Replace separate prejoin and room toggle components with unified
component that's adaptable and easier to evolve without overfitting.
Adds responsibilities to join component but eliminates duplication. Join
component needs future refactoring as complexity is growing
significantly.
Remove ugly toggle device configuration and implement hook to determine
appropriate keyboard shortcuts based on media device kind.
Cleaner approach that encapsulates shortcut logic in reusable hook
instead of scattered configuration objects.
Create simple hook to assign icons to toggle/select components based on
media kind using dictionary lookup for optimization.
Eliminates duplicate icon assignment logic across components with
straightforward, performant implementation that's easy to maintain.
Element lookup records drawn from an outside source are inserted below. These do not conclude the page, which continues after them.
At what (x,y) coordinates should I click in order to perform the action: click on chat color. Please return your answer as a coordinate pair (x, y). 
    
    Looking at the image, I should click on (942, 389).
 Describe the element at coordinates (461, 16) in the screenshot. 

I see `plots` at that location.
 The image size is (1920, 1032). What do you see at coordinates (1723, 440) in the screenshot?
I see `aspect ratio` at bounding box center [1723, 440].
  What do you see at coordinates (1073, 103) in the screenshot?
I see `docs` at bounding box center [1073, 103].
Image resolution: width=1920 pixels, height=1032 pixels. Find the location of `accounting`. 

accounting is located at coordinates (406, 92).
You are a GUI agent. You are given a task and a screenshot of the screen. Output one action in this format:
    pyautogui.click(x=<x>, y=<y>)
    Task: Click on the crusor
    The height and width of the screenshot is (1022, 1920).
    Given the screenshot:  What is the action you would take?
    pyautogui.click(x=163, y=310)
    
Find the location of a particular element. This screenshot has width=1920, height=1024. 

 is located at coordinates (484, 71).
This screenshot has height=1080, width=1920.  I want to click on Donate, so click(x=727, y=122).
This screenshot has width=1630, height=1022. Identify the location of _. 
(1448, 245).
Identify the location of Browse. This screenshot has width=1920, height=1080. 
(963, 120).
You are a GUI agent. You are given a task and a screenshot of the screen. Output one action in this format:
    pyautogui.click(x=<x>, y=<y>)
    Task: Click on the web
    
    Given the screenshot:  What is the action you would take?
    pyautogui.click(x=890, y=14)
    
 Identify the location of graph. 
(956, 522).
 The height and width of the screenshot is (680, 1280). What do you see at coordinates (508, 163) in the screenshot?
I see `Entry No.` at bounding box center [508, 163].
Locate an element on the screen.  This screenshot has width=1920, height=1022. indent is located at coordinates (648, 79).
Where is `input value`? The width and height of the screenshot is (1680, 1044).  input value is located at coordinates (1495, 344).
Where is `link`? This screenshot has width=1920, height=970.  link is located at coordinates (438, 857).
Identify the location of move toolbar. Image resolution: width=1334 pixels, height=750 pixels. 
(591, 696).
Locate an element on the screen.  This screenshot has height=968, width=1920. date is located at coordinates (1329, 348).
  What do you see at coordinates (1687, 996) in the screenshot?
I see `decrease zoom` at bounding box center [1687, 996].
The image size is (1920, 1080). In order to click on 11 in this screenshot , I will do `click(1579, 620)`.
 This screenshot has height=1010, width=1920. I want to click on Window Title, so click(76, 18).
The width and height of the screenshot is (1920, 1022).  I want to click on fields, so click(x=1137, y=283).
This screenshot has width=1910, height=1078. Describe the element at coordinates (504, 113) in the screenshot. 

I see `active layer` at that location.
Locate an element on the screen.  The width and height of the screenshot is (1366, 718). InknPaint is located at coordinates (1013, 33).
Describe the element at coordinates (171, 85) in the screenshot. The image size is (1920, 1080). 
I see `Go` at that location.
Create hook to encapsulate permission denied/prompted/loading checks
based on media kind, eliminating props drilling and simplifying code.
Returns appropriate permission state for consuming components based on
media type, cleaning up code structure with small enhancement.
Refactor device selection within rooms and add audio output selection
to audio controls as requested by users.
Ensures code reuse between join and room components by sharing device
selection logic across both contexts.
Temporary state separating audio and video controls to improve clarity
and prepare for device selection/toggle component reorganization.
Work in progress to better structure device-related components before
implementing final unified control architecture.
Add dark variant to Select component following same approach as Popover
primitive. Same design inconsistency as other variant patterns.
Quick implementation pending UI v2 refactoring for unified variant
system across all components.
Add placement prop to Popover primitive to leverage React Aria's
explicit placement control functionality.
Provides better positioning control for popovers by exposing underlying
React Aria placement options, enabling more precise UI layouts.